[ОПИСАНИЕ ЗАДАНИЯ]: Пожалуйста, перепишите строки дословно: начните со строки, в которой есть «The image size», и закончите строкой, в которой есть «coord(974,48)», включив обе.

== ЗАПИСИ НАБОРА ДАННЫХ

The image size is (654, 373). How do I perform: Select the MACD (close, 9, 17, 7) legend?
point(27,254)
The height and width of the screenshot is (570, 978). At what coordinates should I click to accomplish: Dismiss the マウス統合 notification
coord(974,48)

====
== ЗАПИСИ НАБОРА ДАННЫХ

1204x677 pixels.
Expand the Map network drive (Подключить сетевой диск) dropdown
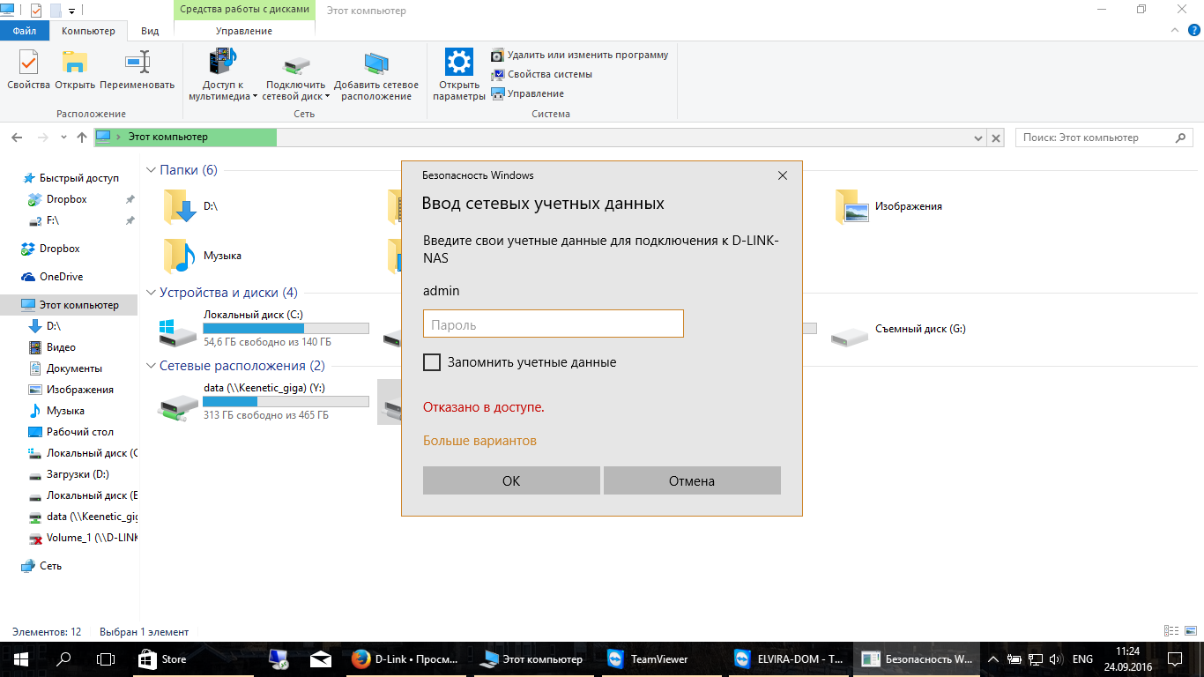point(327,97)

====

[ОТВЕТ К ЗАДАНИЮ]:
The image size is (654, 373). How do I perform: Select the MACD (close, 9, 17, 7) legend?
point(27,254)
The height and width of the screenshot is (570, 978). At what coordinates should I click to accomplish: Dismiss the マウス統合 notification
coord(974,48)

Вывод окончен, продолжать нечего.